::: PAGE EXTRACT :::

…it’s my Supreme Court nominee. Of all the things for the left to get its panties in a new wad about.
Though this does remind me of a pet peeve of my own, and a much more egregious one (I just heard it again yesterday morning on the local news). The female anchor (not to pick on her, men do it, too) was describing some sort of brutal crime, after which she said that the police were still looking for the “gentleman” who perpetrated it.
Apparently, many people are no longer familiar with the meaning of the words “lady” and “gentleman” (it just occurs to me that people in show business compliment their audiences by addressing them as “ladies and gentlemen” — do they say that at WWE events? Wishing to see such an exhibition doesn’t seem very ladylike…). They are not synonyms for (respectively) “woman” and “man.” They are describing a particular sort of woman or man. As far as I know, and from all I’ve heard about her public conduct (and ignoring rumors about her private life, about which I’m indifferent), Elena Kagan is a lady. And the guy the news reporter was describing was no gentleman.
The word “lady” has multiple connotations. Consider: “My old lady”, “She’s a bag lady”, (a Capone-era gangster speaking: “Now listen here lady, I don’t want no trouble”), “lady of the night”, “cleaning lady”…
See http://en.wikipedia.org/wiki/Lady#General_usage:_social_class
Those aren’t connotations. And with the exception of the lady of the night (and perhaps the bag lady) they don’t actually preclude the person so named from being a lady. I mean, it’s better to be called a bag lady than a bag bimbo. And a cleaning lady could very well be a lady. If not, “cleaning woman” works. But you’re right in the sense that the symmetry isn’t quite there. We don’t talk about the furnace-repair gentleman. Or the repogentleman. Well, OK, maybe the clueless newscasters do.
It denotes just what you think it does, but it can connote all sorts of things, including “lower class”.
See the wikipedia article (and the web is full of discussions about this.)
It also can connote age: one can have a girlfriend who is 20 or 30 years old, but if one has a “lady friend”, she is likely to be quite a bit older.
There is also the perennial battle over prescriptivism vs descriptivism in language — you’re a prescriptivist (as are many engineers and computer scientists) as am I, usually, but there is a valid argument for descriptivism, which you probably don’t want to acknowledge. The short version: word meanings changes, so people aren’t necessarily wrong when they use newer meanings.
“I don’t think it was a good choice of words,” says Midge Wilson, a DePaul professor who teaches psychology of women courses. ” ‘Lady’ has a very restricted meaning — someone who conforms to certain societal expectations. It puts a woman on a pedestal and restricts her behavior to be polite and nonthreatening. An adult ‘good girl.’ “
Yeah, the People would prefer that she interpret the US Constitution and the laws of the United States, and not those of the UN. We would also appreciate that when she’s on the bench, she doesn’t piss on the marble and show her breasts for beads or closing arguments. In general, being an adult good girl is a good idea.

::: DATASET :::

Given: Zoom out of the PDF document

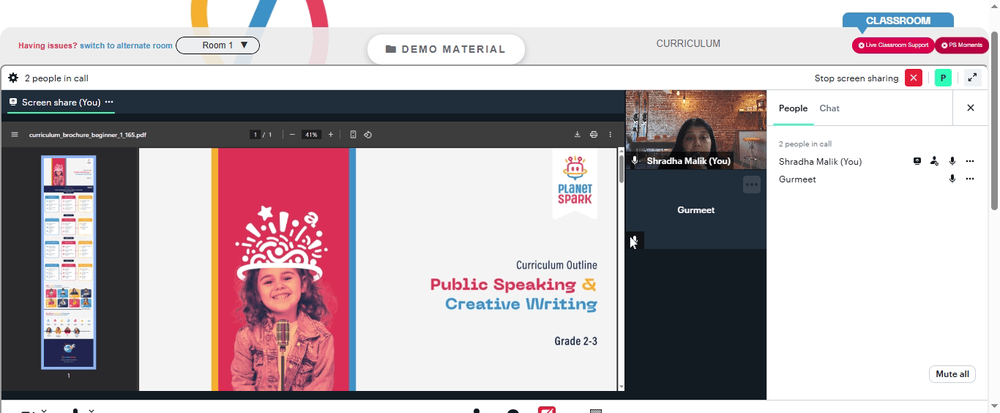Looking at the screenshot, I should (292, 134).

:::
::: DATASET :::

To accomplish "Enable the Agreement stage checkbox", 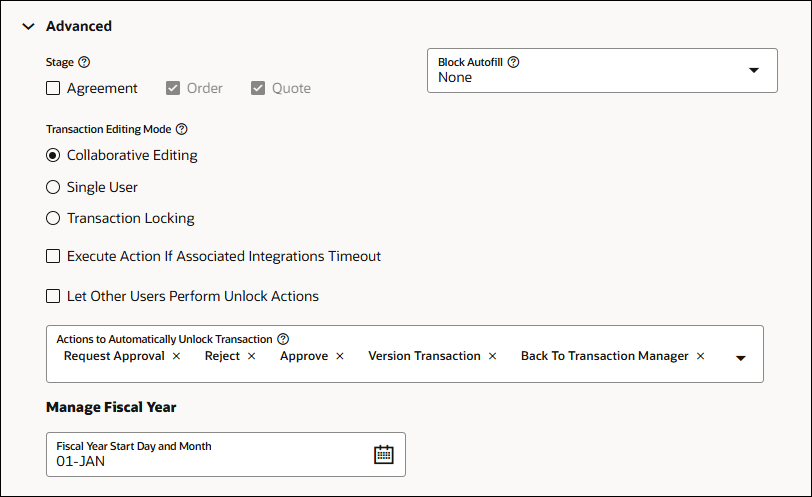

:::

> **EXERCISE**:
Condense the paragraph beginning "Those aren't connotations" in the discussion of "lady" and "gentleman" into a short bulleted list that keeps its main points.

> **ANSWER FOR THIS EXERCISE**:
- The examples given are not connotations.
- Except for "lady of the night" (and perhaps "bag lady"), none of these labels rules out the person being a lady.
- Being called a bag lady is better than being called a bag bimbo.
- A cleaning lady could well be a lady; if not, "cleaning woman" works.
- The usage isn't symmetrical: nobody says "furnace-repair gentleman" or "repogentleman," except perhaps clueless newscasters.